▶ [Extract provided]:
-- Opening Marker --

Lindsay District Hospital

Lindsay District Hospital

Having a hospital is part of the fabric of Lindsay’s history as well. Lindsay’s first hospital dates back to the Great Depression but the Lindsay Hospital District was formed in 1951 following the formation of the Association of California Healthcare Districts and the prior passage of the Local Hospital District Law in 1945. The law allowed rural communities to form special tax districts to assess property taxes and, in turn, fund the building of hospitals at a time when many in the Western United States had limited access to hospitals and transportation to hospitals in other cities. From the 1960s through the 1980s, the Lindsay Gazette archives refer to Lindsay as one of the top rural hospitals in the State. Over that time, the hospital grew from 10 beds with a staff of five doctors to 100 beds with a staff of 18 physicians.

Wollenman, past hospital board member, said decisions the board made when the hospital was open was very different than those of a district after the hospital had closed.

“The Board at that time was more involved with trying to raise money for certain things,” she said. “And the doctors’ needs heavily influenced the board’s decisions.”

After a string of mergers and buyouts by larger hospitals in the late 1980s and 1990s, the Lindsay Hospital closed in November 2000. Lindsay’s demise was part of larger trend in medicine where managed care and increasingly expensive technology created larger, regional hospitals and effectively cut rural hospitals out of the healthcare equation.

-- Closing Marker --

▶ [Listed records]:
-- Opening Marker --

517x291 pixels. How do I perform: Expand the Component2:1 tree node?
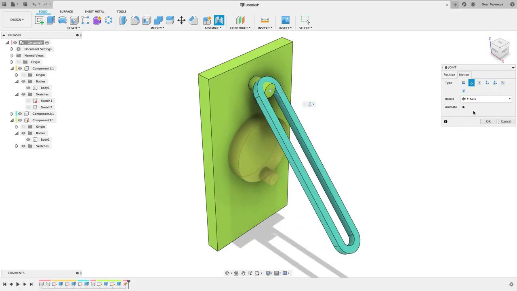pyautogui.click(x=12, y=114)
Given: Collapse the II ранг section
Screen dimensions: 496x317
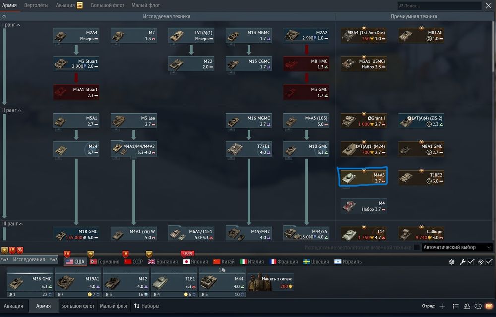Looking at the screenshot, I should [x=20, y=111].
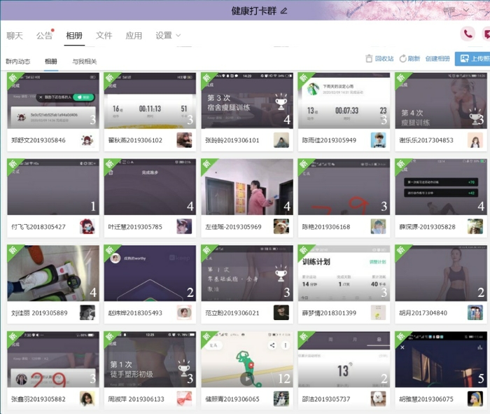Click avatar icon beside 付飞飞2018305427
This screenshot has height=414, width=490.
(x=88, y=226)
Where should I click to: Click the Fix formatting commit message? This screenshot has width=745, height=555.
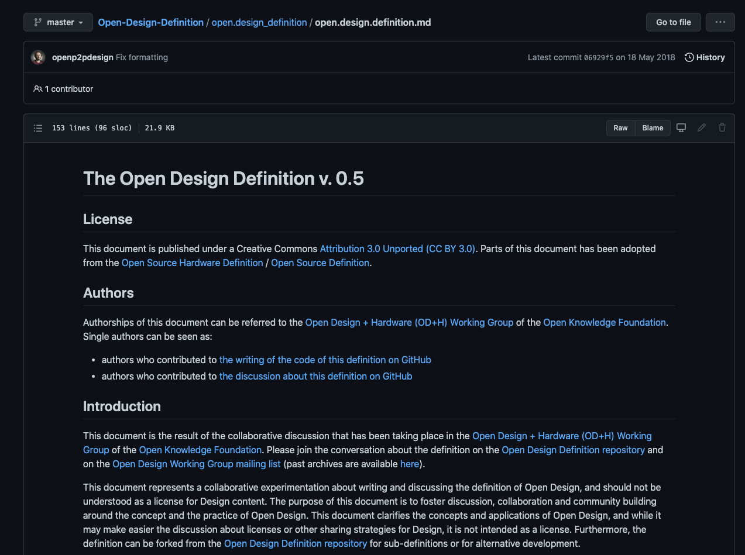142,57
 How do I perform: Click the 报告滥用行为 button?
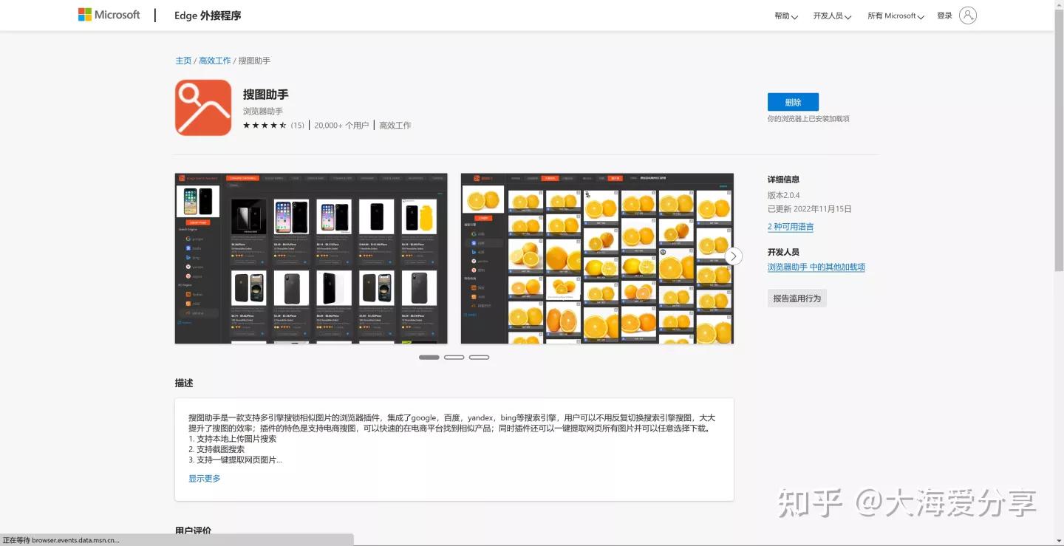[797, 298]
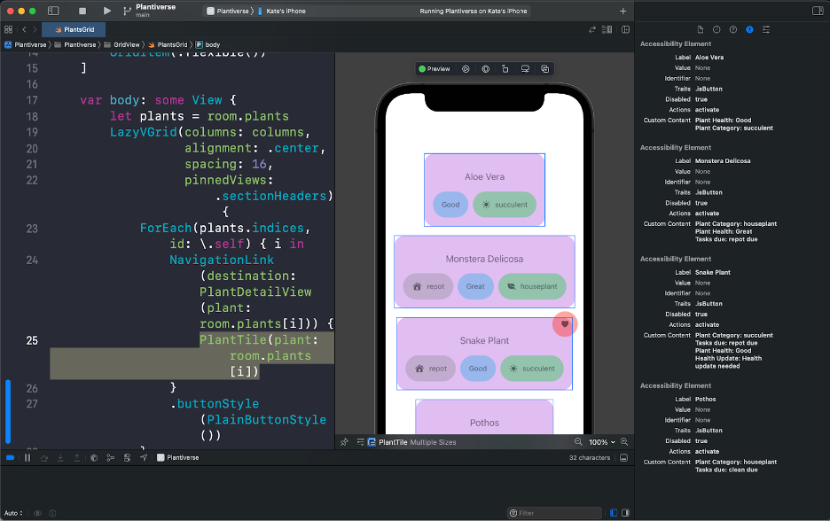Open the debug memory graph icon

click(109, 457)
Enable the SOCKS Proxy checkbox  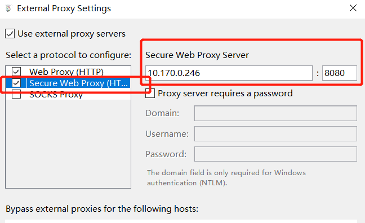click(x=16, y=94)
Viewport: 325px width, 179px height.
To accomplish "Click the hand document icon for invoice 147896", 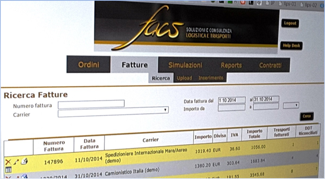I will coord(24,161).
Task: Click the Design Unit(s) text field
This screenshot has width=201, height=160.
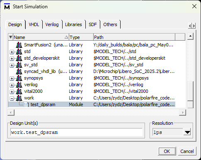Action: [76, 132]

-- Closing Marker --

▶ [Task instructions]:
[1] Check each statement against the Lindsay District Hospital text and answer yes or no, quoting the words of the text that decide it: (a) The Lindsay Hospital District was formed in 1951. (b) The Lindsay Hospital closed in November 1990. (c) The Local Hospital District Law was passed in 1945.
[2] Write out the Lindsay District Hospital text from "Wollenman, past hospital" to "hospital had closed.".
[3] Extend the text on Lindsay District Hospital past its last sentence.
None of the items is needed here.

▶ [Answers to this exercise]:
[1]
(a) Yes: "the Lindsay Hospital District was formed in 1951"
(b) No: "the Lindsay Hospital closed in November 2000"
(c) Yes: "the prior passage of the Local Hospital District Law in 1945"

[2]
Wollenman, past hospital board member, said decisions the board made when the hospital was open was very different than those of a district after the hospital had closed.

[3]
After the hospital closed, Wollenman and her fellow board members made the wise choice to continue the tax-funded hospital district without a functioning hospital.

“When the hospital closed it was a disaster,” she said. “If we didn’t keep the district going, all of that money would have been absorbed by the County and redistributed to other districts. We wanted to make sure that money stayed here and continued to help the people of Lindsay.”

The actual hospital building was raised in 2006 to make way for Wellness Center and adjacent Lindsay Aquatic Center that now sit at the corner of Sequoia Drive and Ono City Parkway. In what Wollenman considers the best decision she was part of during her tenure, the Hospital Board agreed in 2002 to fund operations at the Wellness Center for $233,721 per year.